32. Dès lors, compte tenu de l'objectif d'intérêt général poursuivi, du caractère exceptionnel et transitoire des dispositions contestées, qui constituent des mesures d'accompagnement d'une réforme fiscale d'ampleur, et eu égard aux particularités économiques de la Nouvelle-Calédonie, l'atteinte portée à la liberté d'entreprendre par le paragraphe II de l'article 19 de la loi du pays du 30 septembre 2016 ne revêt pas un caractère disproportionné. Le grief tiré de la méconnaissance de cette liberté doit donc être écarté. Ces dispositions, qui ne méconnaissent aucun autre droit ou liberté que la Constitution garantit, doivent ainsi être déclarées conformes à la Constitution.

. En ce qui concerne le paragraphe III de l'article 19 de la loi du pays du 30 septembre 2016 :

33. Le paragraphe III de l'article 19 de la loi du pays du 30 septembre 2016 prévoit un dispositif renforcé de réglementation des prix « en cas de dérives sur les prix manifestement excessives constatées suite à la date de suppression des taxes à l'importation remplacées par la taxe générale sur la consommation ». Il permet alors au congrès d'habiliter le gouvernement de la Nouvelle-Calédonie, pour une durée maximale de dix-huit mois, à intervenir dans les secteurs d'activités où de telles dérives sont constatées, afin de mettre en place une réglementation sur les prix visant à maîtriser l'inflation. Les mesures susceptibles d'être prises par le gouvernement sont celles prévues au paragraphe I de l'article Lp. 411-2 du code de commerce applicable en Nouvelle-Calédonie.

34. En adoptant ces dispositions, le législateur du pays a entendu prévoir un mécanisme de sauvegarde temporaire afin de faire face à des situations d'inflation qui surviendraient à la suite de l'entrée en vigueur de la taxe générale sur la consommation, en dépit des autres dispositifs de réglementation des prix et des marges déjà mis en œuvre. Il a ainsi poursuivi l'objectif d'intérêt général de protection des consommateurs.

35. Toutefois, en premier lieu, alors qu'il vise à lutter contre des dérives sur les prix manifestement excessives, le mécanisme contesté peut être mis en œuvre pour le seul motif que, sur un nombre significatif de produits, la marge en valeur ou le prix de vente constaté « excède » le niveau pratiqué avant l'entrée en vigueur de la taxe générale sur la consommation. Il suffit donc, pour que la hausse des prix soit qualifiée de manifestement excessive, que la marge en valeur ou le prix de vente pratiqué avant l'entrée en vigueur de la taxe générale sur la consommation soit dépassé dans des proportions minimes, quelles que soient la justification ou la durée de ce dépassement. Dès lors, le fait générateur du déclenchement du mécanisme contesté, laissé à l'appréciation du congrès, est défini de manière large et peu précise.

(Entrées sur la recherche de mots et d'éléments)
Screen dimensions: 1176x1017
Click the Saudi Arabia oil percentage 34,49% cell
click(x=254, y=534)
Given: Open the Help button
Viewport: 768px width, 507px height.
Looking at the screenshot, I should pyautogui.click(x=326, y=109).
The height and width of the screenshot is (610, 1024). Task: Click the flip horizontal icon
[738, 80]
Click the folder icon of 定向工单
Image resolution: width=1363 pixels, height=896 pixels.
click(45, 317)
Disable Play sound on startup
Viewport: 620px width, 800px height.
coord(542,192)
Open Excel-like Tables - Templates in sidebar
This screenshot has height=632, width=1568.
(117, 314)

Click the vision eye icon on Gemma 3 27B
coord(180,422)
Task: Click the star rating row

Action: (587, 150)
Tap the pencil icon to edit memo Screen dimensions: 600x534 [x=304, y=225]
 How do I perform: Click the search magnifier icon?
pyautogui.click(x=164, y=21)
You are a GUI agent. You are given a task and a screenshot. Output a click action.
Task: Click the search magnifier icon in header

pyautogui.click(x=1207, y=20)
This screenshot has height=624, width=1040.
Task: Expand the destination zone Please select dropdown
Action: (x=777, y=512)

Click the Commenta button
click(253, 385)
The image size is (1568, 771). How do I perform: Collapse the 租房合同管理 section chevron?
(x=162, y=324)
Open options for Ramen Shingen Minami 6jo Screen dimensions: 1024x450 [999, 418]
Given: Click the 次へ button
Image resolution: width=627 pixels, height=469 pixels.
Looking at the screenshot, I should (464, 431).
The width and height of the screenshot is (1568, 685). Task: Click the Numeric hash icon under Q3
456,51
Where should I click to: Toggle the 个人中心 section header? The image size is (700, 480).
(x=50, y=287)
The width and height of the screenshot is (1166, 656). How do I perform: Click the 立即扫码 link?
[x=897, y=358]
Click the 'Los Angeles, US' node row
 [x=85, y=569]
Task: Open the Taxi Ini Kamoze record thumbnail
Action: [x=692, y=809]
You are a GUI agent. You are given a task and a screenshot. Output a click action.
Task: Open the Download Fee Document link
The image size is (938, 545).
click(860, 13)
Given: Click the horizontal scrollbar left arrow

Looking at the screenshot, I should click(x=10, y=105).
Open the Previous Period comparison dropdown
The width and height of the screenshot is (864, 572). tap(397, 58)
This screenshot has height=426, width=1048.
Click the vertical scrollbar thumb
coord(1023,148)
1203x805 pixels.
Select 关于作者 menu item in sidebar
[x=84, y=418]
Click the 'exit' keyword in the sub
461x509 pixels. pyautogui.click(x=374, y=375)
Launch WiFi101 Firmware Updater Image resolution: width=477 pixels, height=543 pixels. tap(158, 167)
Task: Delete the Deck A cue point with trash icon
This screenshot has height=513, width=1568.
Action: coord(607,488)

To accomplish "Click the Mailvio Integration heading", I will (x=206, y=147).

Consigne
Poursuivez le texte sur la réglementation des prix en Nouvelle-Calédonie après sa dernière phrase. Ces données forment un ensemble à part, sans lien avec l'extrait.

Résultat de l'exercice
36. En deuxième lieu, les dispositions contestées permettent au gouvernement de la Nouvelle-Calédonie de fixer les prix des produits et services, dans les secteurs d'activités où les dérives sont constatées, au moyen de plusieurs mesures : la fixation d'un prix en valeur absolue ; l'encadrement des marges commerciales ; l'application d'un taux directeur de révision annuel ; un engagement annuel de stabilité ou de baisse des prix et des marges ; l'application d'un coefficient maximum appliqué à un prix de vente ou une marge antérieurement pratiqués ; la mise en œuvre du régime de « liberté surveillée », dans lequel les prix doivent être déclarés auprès du gouvernement ; l'application du régime de « liberté contrôlée », qui soumet les évolutions de prix à l'accord de ce dernier. Le législateur du pays a ainsi accordé au gouvernement de larges prérogatives, applicables dans tout secteur d'activité gagné par l'inflation, qui sont susceptibles d'affecter les conditions d'exercice de la liberté d'entreprendre.

37. En dernier lieu, le mécanisme de sauvegarde contesté peut être mis en œuvre à tout moment, quel que soit le temps écoulé depuis l'entrée en vigueur de la taxe générale sur la consommation. En outre, si les dispositions contestées prévoient que l'habilitation donnée au gouvernement ne peut excéder dix-huit mois, aucune disposition n'interdit au congrès de renouveler cette habilitation, le cas échéant à plusieurs reprises.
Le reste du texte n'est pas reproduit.